### Goal
Show each line of the items below that contains the word "height".

### Records from a pointing dataset
#####
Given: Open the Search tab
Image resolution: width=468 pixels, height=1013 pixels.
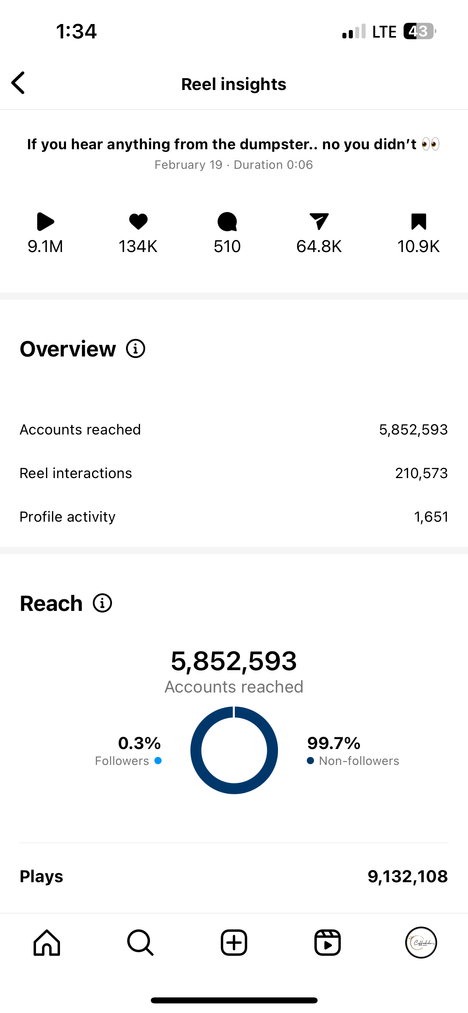Looking at the screenshot, I should (140, 943).

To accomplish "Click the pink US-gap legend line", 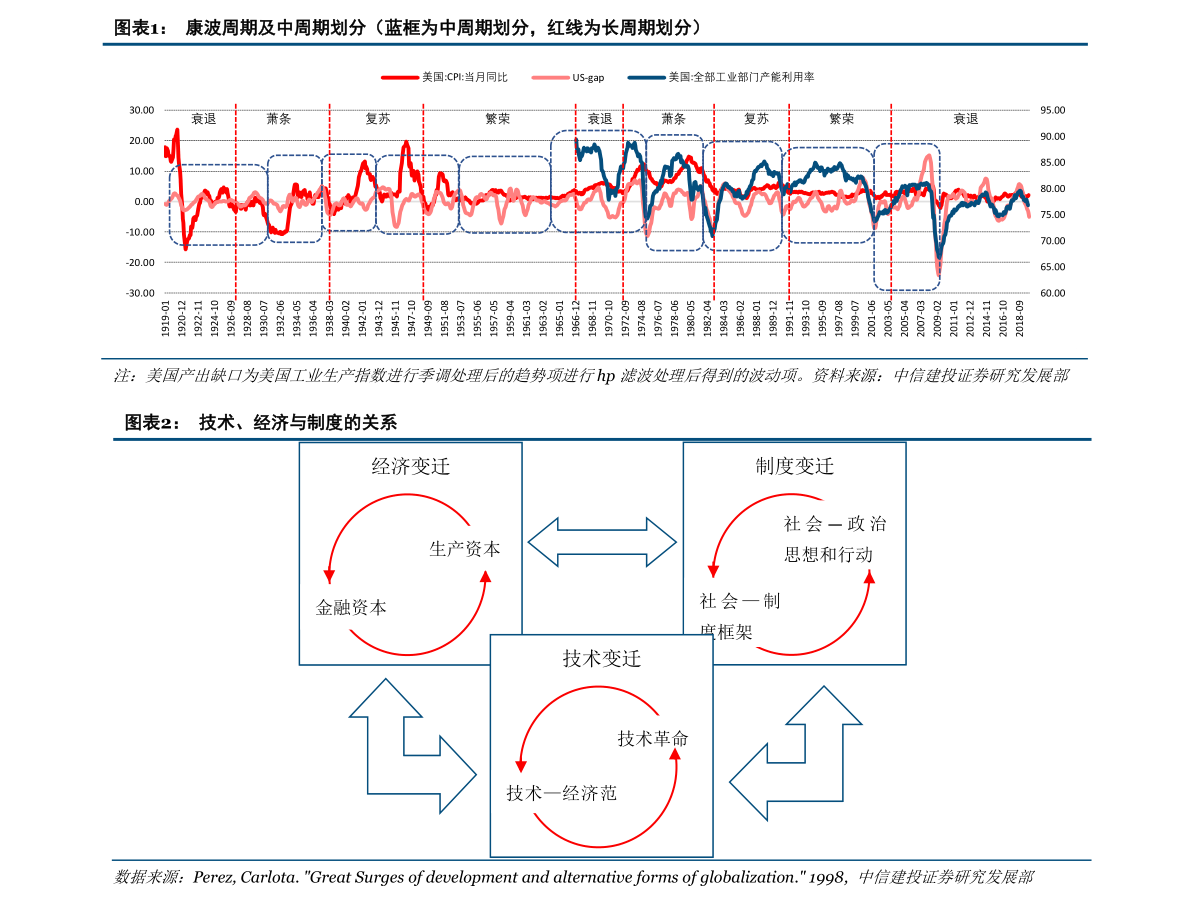I will coord(550,77).
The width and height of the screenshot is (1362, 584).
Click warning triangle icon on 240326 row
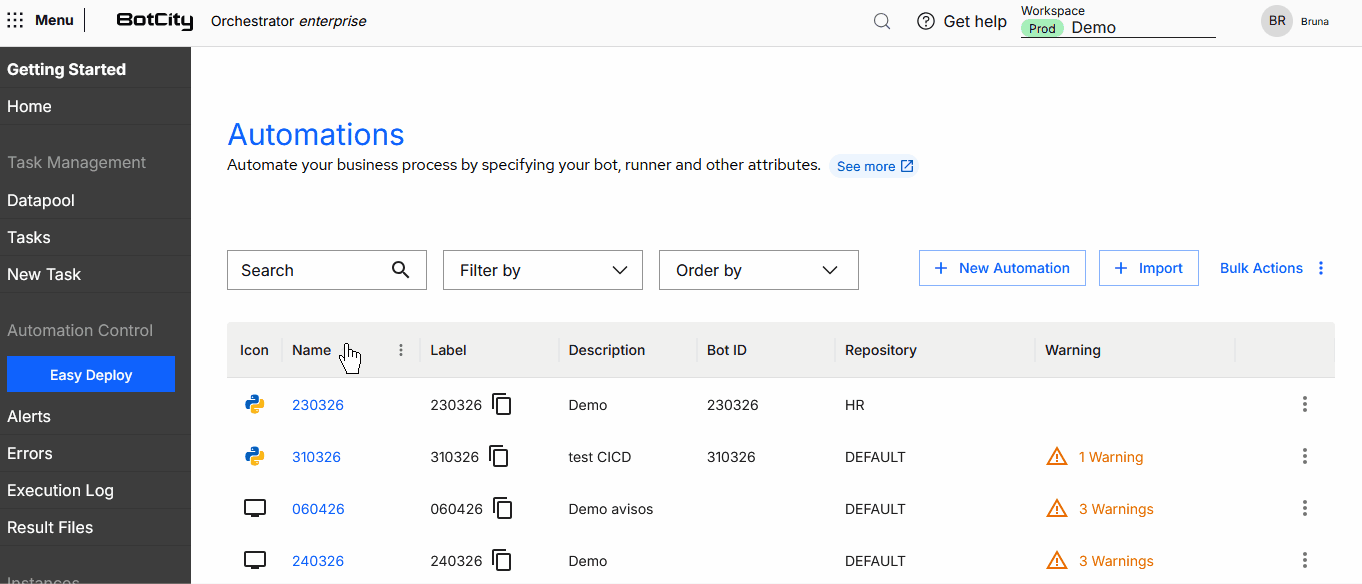1056,561
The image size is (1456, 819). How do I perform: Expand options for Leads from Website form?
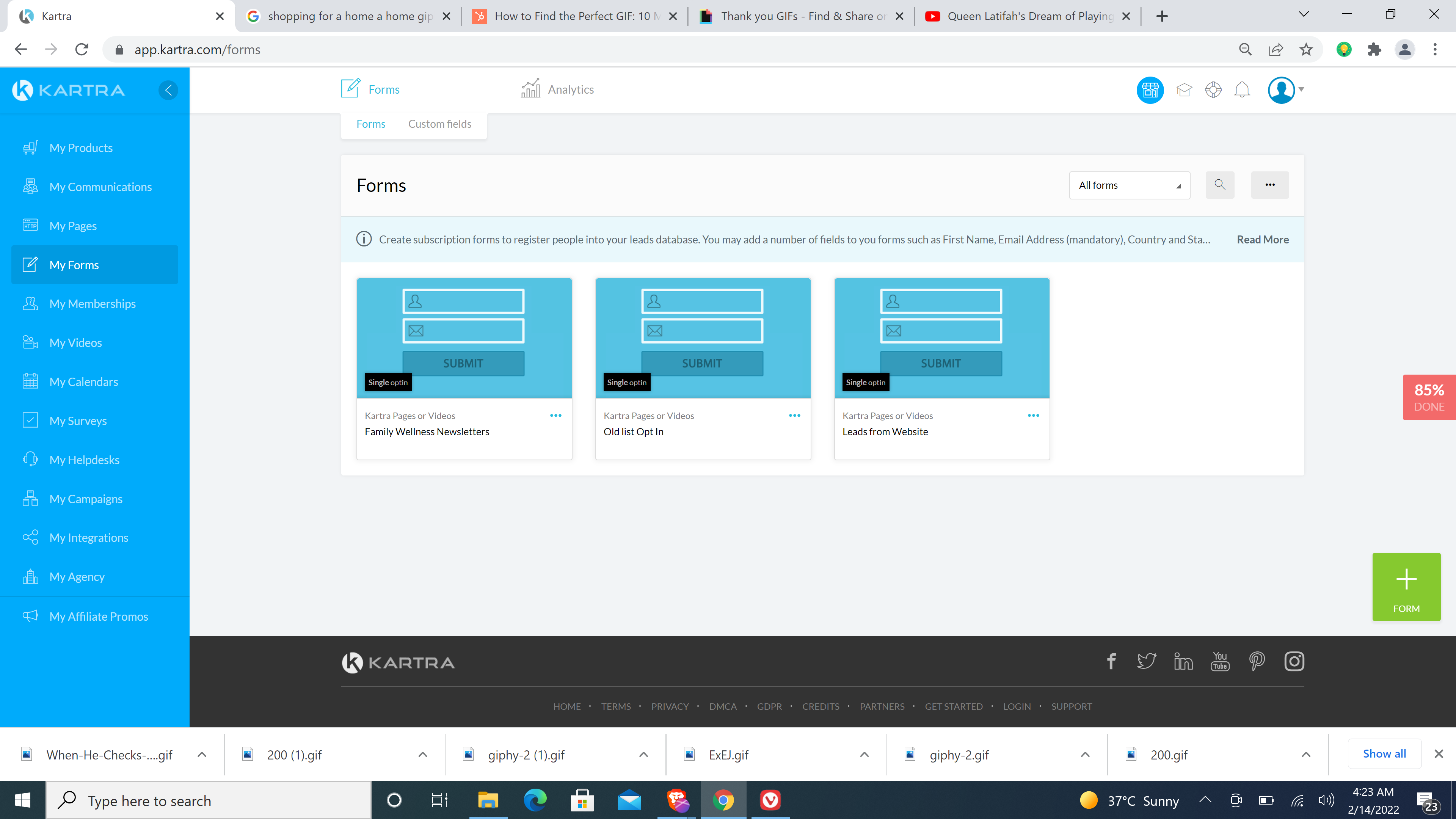1033,415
#####
### Exercise output
Image resolution: width=468 pixels, height=1013 pixels.
The width and height of the screenshot is (1362, 584).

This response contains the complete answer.